Vous saurez quantifier le risque. Vous saurez dire avec certitude si vous êtes en train de prendre un risque démesuré par rapport à la décision que vous allez prendre, ou si vous êtes plutôt prudent. C'est l'un des piliers de ce que nous enseignons dans notre école et de ce que nous essayons de diffuser dans tout le pays. Nous voulons que les gens adoptent l'état d'esprit selon lequel il ne s'agit pas de technique, mais vraiment de mentalité. Alors, j'encourage les gens dès que quelqu'un parle de la philosophie du vol, de la philosophie de la prise de décision, du décollage ou non, est-ce que je vais ici ou là ? Le sentiment que vous avez au moment du décollage, le côté intuitif, les réactions physiques que vous avez face aux situations dans lesquelles vous vous mettez.
Si vous atterrissez en tremblant, c'est évidemment une réaction physique à la situation dans laquelle vous vous trouvez. À notre avis, c'est vraiment là que tout se joue. Alors, quand les gens viennent apprendre avec nous, on passe beaucoup de temps là-dessus et on essaie de leur imprimer — c'est la meilleure façon dont je sais l'exprimer — on essaie de les imprégner d'une façon de penser et on essaie de leur faire trouver la bonne réponse. Du coup, quand ils avancent sur le terrain, quand ils arrivent sur un site de vol, ils disent des choses qui ont l'air intelligentes, des choses cohérentes qui montrent qu'ils sont sortis de notre programme et qu'ils connaissent cette façon de penser. Et c'est le mieux qu'on puisse faire pour ces personnes. C'est donc ce que nous faisons dans notre école pour mettre les gens en положение de réussir.

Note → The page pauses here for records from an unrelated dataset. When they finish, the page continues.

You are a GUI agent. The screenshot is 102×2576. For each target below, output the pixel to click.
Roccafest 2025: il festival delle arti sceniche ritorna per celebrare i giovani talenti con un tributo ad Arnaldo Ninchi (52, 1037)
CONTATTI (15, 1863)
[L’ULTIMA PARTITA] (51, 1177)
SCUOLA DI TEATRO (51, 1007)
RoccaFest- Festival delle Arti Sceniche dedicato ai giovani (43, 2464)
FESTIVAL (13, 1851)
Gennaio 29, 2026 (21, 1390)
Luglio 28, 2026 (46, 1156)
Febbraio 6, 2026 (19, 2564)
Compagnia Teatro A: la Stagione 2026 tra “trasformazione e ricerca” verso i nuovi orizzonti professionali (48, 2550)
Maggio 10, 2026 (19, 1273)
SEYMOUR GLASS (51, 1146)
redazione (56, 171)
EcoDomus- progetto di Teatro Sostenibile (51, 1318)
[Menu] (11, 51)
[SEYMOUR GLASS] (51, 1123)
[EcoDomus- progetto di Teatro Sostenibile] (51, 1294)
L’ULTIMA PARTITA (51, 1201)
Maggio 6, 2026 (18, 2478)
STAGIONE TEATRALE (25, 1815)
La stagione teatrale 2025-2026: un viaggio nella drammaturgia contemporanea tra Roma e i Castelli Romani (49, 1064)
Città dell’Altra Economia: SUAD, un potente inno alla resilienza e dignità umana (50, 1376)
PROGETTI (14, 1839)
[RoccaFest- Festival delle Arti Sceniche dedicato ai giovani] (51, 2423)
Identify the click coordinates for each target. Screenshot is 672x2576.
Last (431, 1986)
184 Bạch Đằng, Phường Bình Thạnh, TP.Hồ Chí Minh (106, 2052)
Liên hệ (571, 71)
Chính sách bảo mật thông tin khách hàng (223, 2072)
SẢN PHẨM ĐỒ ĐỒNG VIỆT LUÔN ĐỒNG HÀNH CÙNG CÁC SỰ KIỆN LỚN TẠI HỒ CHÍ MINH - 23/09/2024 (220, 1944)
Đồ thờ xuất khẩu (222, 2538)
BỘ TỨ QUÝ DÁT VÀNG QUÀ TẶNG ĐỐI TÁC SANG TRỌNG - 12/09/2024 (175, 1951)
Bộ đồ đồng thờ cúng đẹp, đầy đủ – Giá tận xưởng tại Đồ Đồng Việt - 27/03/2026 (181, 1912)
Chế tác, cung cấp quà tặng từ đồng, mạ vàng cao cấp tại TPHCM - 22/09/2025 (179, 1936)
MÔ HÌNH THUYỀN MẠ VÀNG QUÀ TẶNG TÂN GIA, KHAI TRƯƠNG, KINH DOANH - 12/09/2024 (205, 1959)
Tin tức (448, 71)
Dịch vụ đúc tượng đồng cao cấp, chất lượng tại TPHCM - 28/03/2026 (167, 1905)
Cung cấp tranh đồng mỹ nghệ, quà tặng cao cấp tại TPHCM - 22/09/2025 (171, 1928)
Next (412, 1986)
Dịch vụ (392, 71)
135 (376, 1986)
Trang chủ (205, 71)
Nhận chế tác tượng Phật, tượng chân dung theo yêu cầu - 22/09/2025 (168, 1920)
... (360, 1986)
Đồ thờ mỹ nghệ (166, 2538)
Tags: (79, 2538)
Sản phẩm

Et puis, vous posez la question du risque en général. Et c'est vraiment bien quand je parle de ça, j'ai vraiment l'impression qu'il y a un énorme facteur de hasard dans la vie. Et j'ai appris ça surtout en ayant des centaines d'amis en fauteuil roulant. Ce n'est pas vraiment facile de classer les accidents qui changent la vie qui peuvent arriver, en soi, à part pour évoquer le caractère aléatoire de la vie. Alors, j'ai l'impression qu'il y a un facteur de hasard dans le vol, et c'est ce qui fait que si vous sortez voler, vous pourriez faire un vol. Vous pourriez avoir une grosse dégonflement qui vous fait pivoter brusquement d'une manière surprenante dans un mauvais endroit, et ça pourrait arriver une fois sur mille ou une fois sur deux mille,
C'est un chiffre vraiment intéressant, parce que cela signifie que cela pourrait ne jamais vous arriver, selon le nombre de fois que vous volez, la durée pendant laquelle vous pratiquez ce sport ou le type d'air dans lequel vous volez. Ça pourrait ne jamais arriver. Mais en même temps, cela signifie aussi que cela pourrait vous arriver demain.

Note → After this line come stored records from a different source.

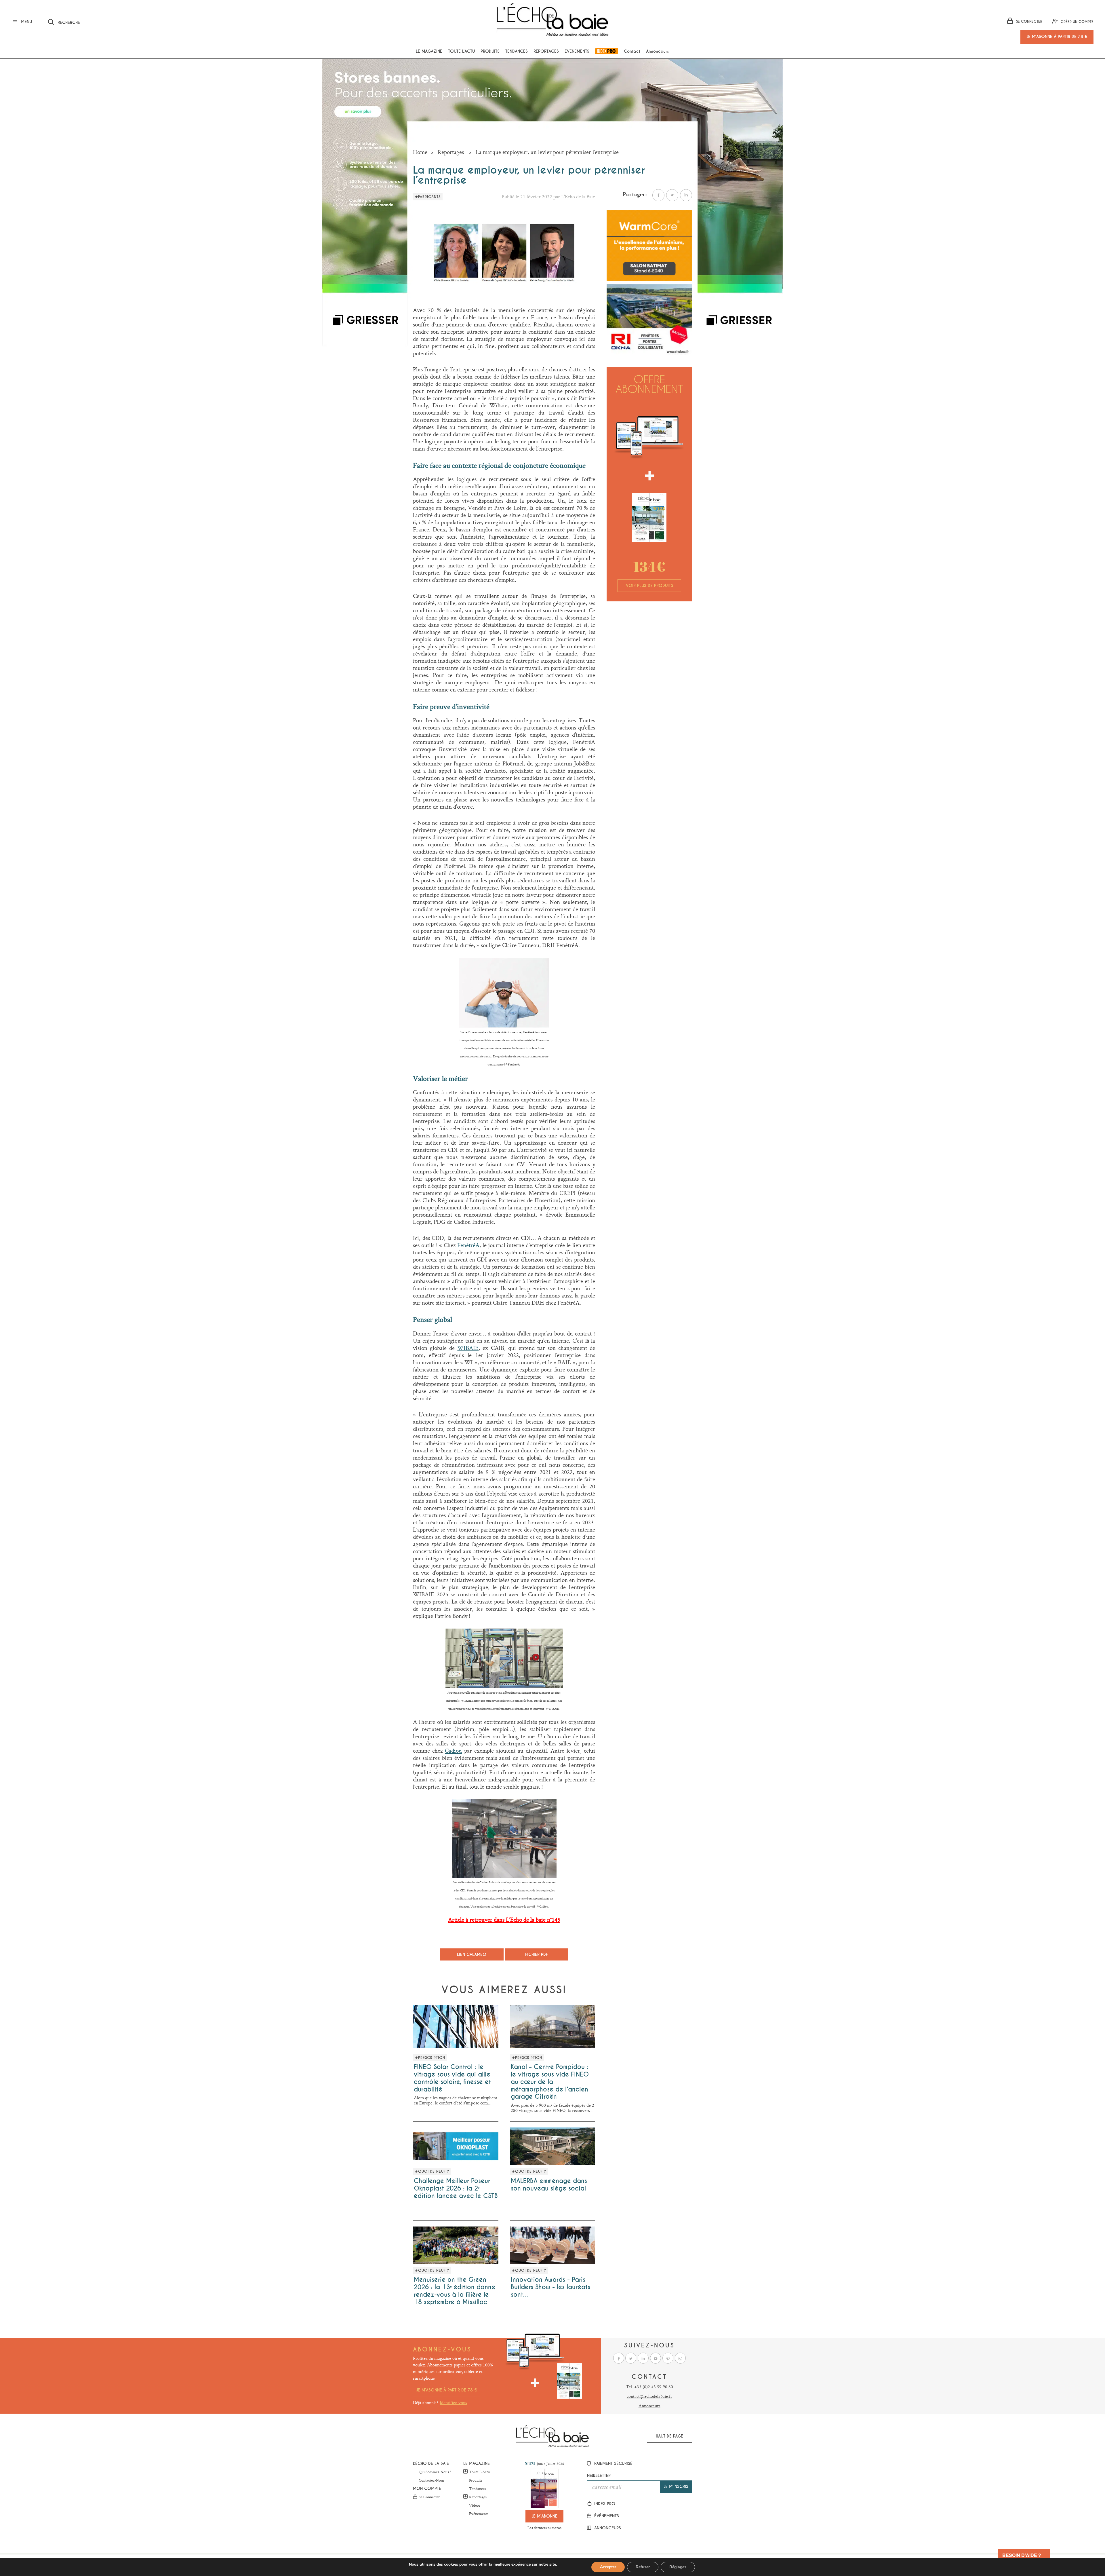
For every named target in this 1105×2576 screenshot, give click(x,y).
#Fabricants (428, 197)
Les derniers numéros (544, 2527)
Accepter (608, 2567)
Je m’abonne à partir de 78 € (446, 2390)
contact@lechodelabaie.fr (649, 2396)
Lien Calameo (471, 1954)
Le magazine (429, 51)
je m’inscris (676, 2486)
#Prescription (430, 2058)
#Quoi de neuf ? (432, 2171)
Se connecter (429, 2497)
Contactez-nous (431, 2480)
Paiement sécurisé (612, 2463)
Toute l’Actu (479, 2472)
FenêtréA (468, 1245)
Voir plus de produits (649, 585)
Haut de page (669, 2436)
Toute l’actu (461, 51)
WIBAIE (468, 1348)
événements (606, 2516)
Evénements (577, 51)
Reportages (546, 51)
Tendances (516, 51)
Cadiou (453, 1751)
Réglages (677, 2567)
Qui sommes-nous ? (435, 2472)
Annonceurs (657, 51)
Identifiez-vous (453, 2403)
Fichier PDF (536, 1954)
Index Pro (606, 51)
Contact (632, 51)
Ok (142, 21)
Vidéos (474, 2505)
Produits (490, 51)
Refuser (643, 2567)
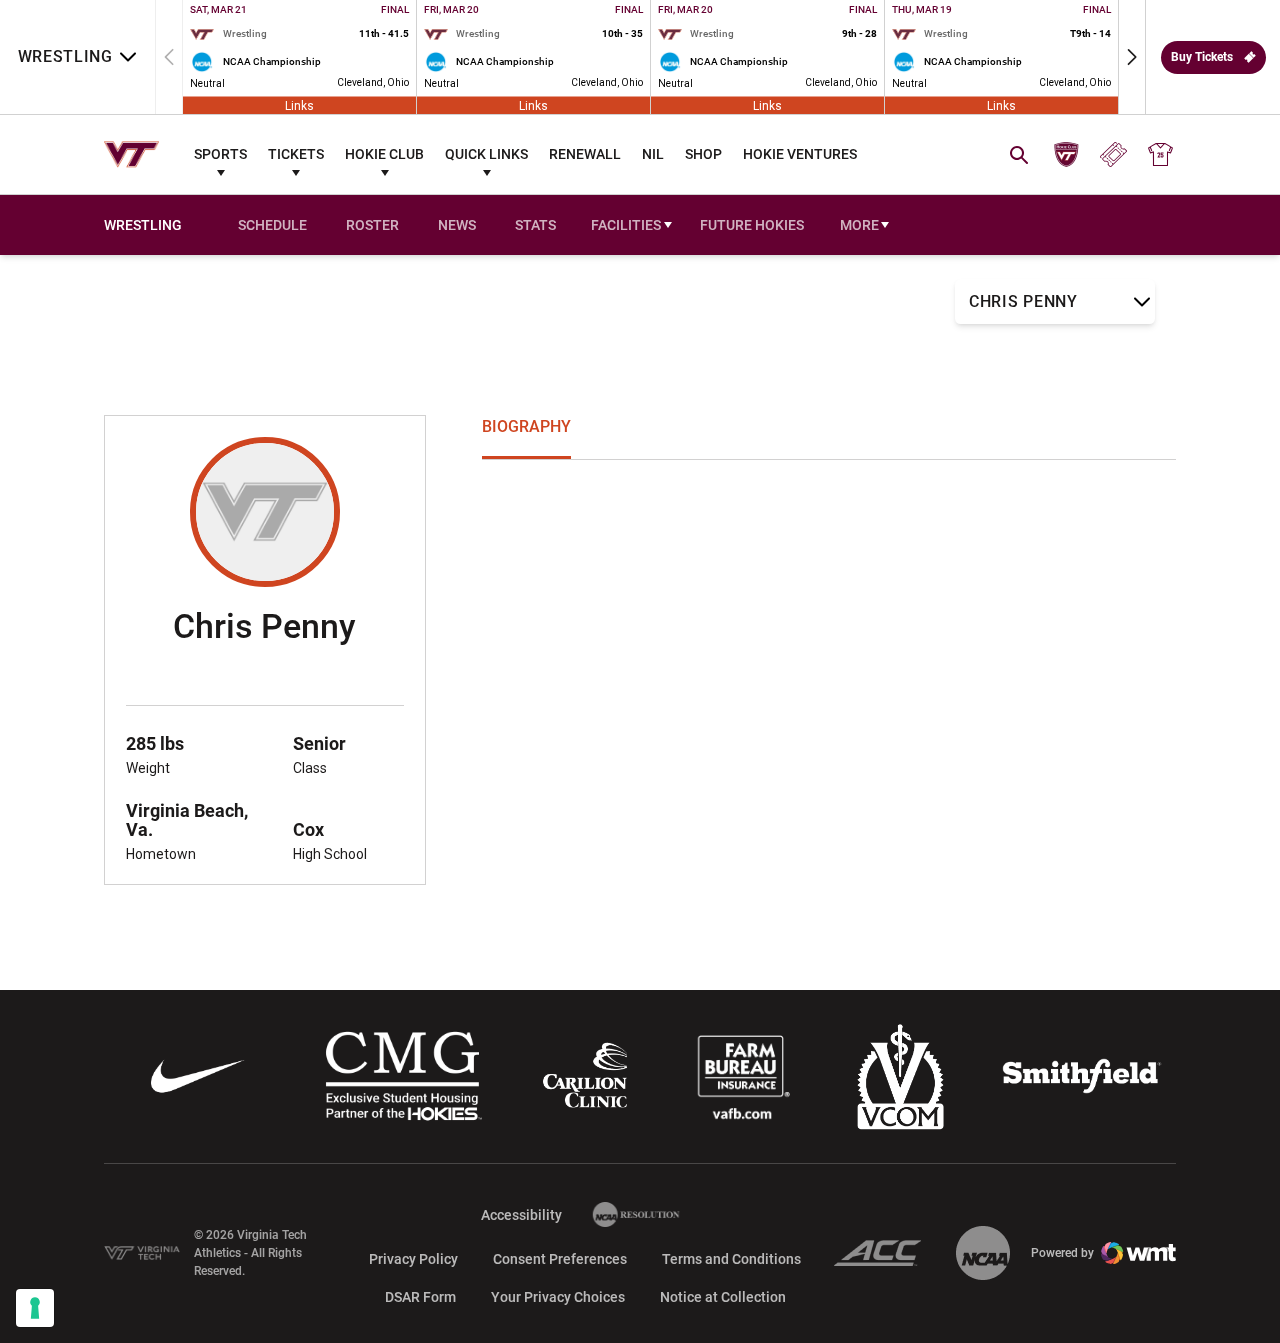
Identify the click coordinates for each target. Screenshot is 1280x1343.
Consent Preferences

C'est vraiment flippant. Et, vous savez, il faut il faut remettre ça en perspective. La meilleure façon que je connaisse pour le faire, c'est de faire en sorte que les probabilités jouent en votre faveur. Je ne suis pas vraiment partisan de la logique du « soyez prudent ». Pour moi, être prudent, ça ressemble plutôt à « soyez heureux ». Genre, « ouais, c'est ça ». « Ouais, merci beaucoup. Merci beaucoup. » Donc, ce dont nous avons besoin au final pour que les choses fonctionnent dans ce sens, ce sont des outils. Et un outil classique qu'on donne à nos élèves, c'est de les faire parfois sortir pour une leçon. Tout est plutôt parfait. Ils pourraient voler, mais on les met au défi de choisir un jour pour simplement sortir là-bas et ne pas voler.
Et ce n'est pour aucune autre raison qu'un jour, ils seront là-bas et leur intuition leur dira : « Tu sais quoi, ce n'est pas le bon moment, je suis fatigué ou j'ai quelque chose en tête », ou juste un pur pressentiment. Et s'ils n'ont jamais annulé de session, alors ils n'auront pas cette compétence. Ils n'auront pas cet outil. C'est donc une manière très concrète pour une personne de prendre l'habitude de faire les bons choix. Alors, vous voyez, la liste est longue des façons dont vous pouvez appliquer des outils et des astuces pour vous forcer à prendre des décisions intelligentes. Et le total de tout cela peut même impliquer le choix de la personne avec qui vous allez voler, pour ne pas voler avec des fous. Ça peut être l'équipement que vous choisissez. Ça peut être les endroits où vous allez voler.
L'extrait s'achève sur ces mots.